[MRG+1] Patch liblinear for sample_weights in LogisticRegression(and CV) by MechCoder · Pull Request #5274 · scikit-learn/scikit-learn

MechCoder · 2015-09-15T20:55:10Z

This add sample_weights to the liblinear solver for LogisticRegression and LogisticRegressionCV. It had been already added to the other solvers in another PR

MechCoder · 2015-09-15T22:03:38Z

ping @vstolbunov . Also @fabianp could you have a look, since you know this part of the code very well.

MechCoder · 2015-09-16T19:15:34Z

tests pass now.

vstolbunov · 2015-09-16T19:19:08Z

I took a look last night and they had passed so I wasn't sure what the problem was?

MechCoder · 2015-09-16T19:38:56Z

I think I forgot to build it locally and hence I got some segmentation faults. But now it's all right

ogrisel · 2015-09-23T19:23:49Z

@TomDLT you might want to review this.

TomDLT · 2015-09-24T08:20:50Z

sklearn/linear_model/tests/test_logistic.py

{0: 1, 1: 2}

TomDLT · 2015-09-24T08:27:39Z

You should also compare the results with liblinear and other solvers, like in this test.

And testing it, it reveals that liblinear does not handles sample_weights with integers.
The problem is that this check is not done when liblinear skip everything here.

TomDLT · 2015-09-24T08:37:52Z

sklearn/linear_model/tests/test_logistic.py

line too long

TomDLT · 2015-09-24T08:47:24Z

It looks pretty good to me. (yet I am not a C++ master)

MechCoder · 2015-09-24T17:57:42Z

@TomDLT thanks for your reviews. I've fixed it up.

Any second reviewers?
cc @jnothman @ogrisel

MechCoder · 2015-09-24T17:58:21Z

@TomDLT Can you update the PR to MRG+1 if you are happy?

(Btw, I don't know what your definition of a C++ master is, but whatever it is I'm not one either :P)

ogrisel · 2015-10-19T14:12:42Z

If you are looking for a C++ master, @larsmans is a good candidate :)

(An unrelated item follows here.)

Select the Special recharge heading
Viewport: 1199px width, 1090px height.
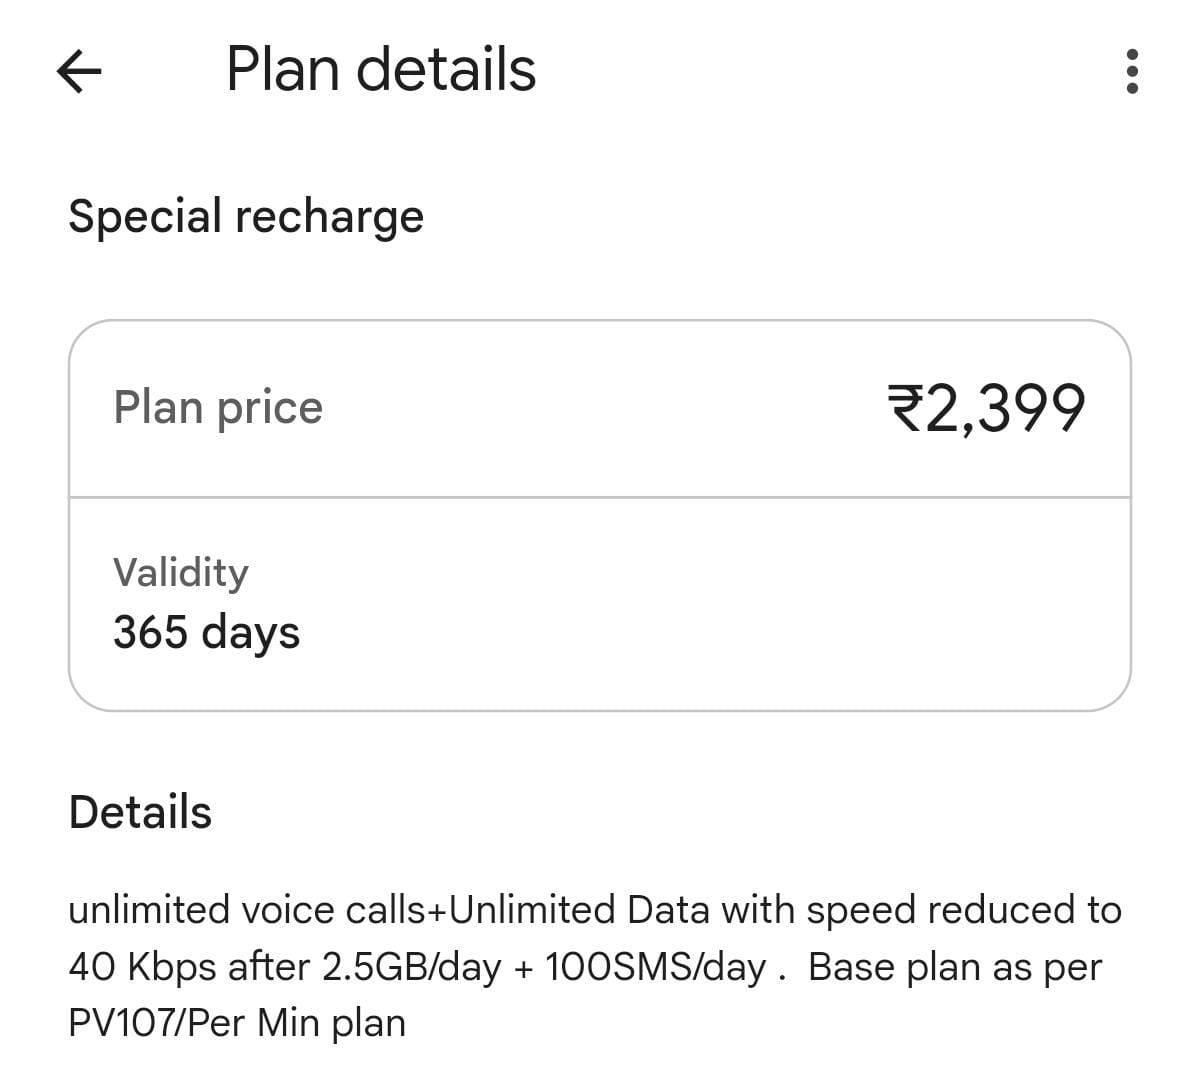(x=246, y=217)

ogrisel · 2015-10-19T14:24:08Z

sklearn/svm/base.py

PEP8, put the check_consistent_length import on its own line.

jnothman · 2015-10-20T01:09:33Z

You should also be supporting in LinearSVC.

MechCoder · 2015-10-20T01:09:42Z

I thought that was for LinearSVC

jnothman · 2015-10-20T01:10:33Z

I thought that was for LinearSVC

I'd thought it was a general patch to liblinear, but maybe..

MechCoder · 2015-10-20T17:00:56Z

@jnothman So we'll merge this and add support for other solvers later?

TomDLT · 2015-10-21T15:59:14Z

@ogrisel @larsmans @jnothman what are your views on this PR?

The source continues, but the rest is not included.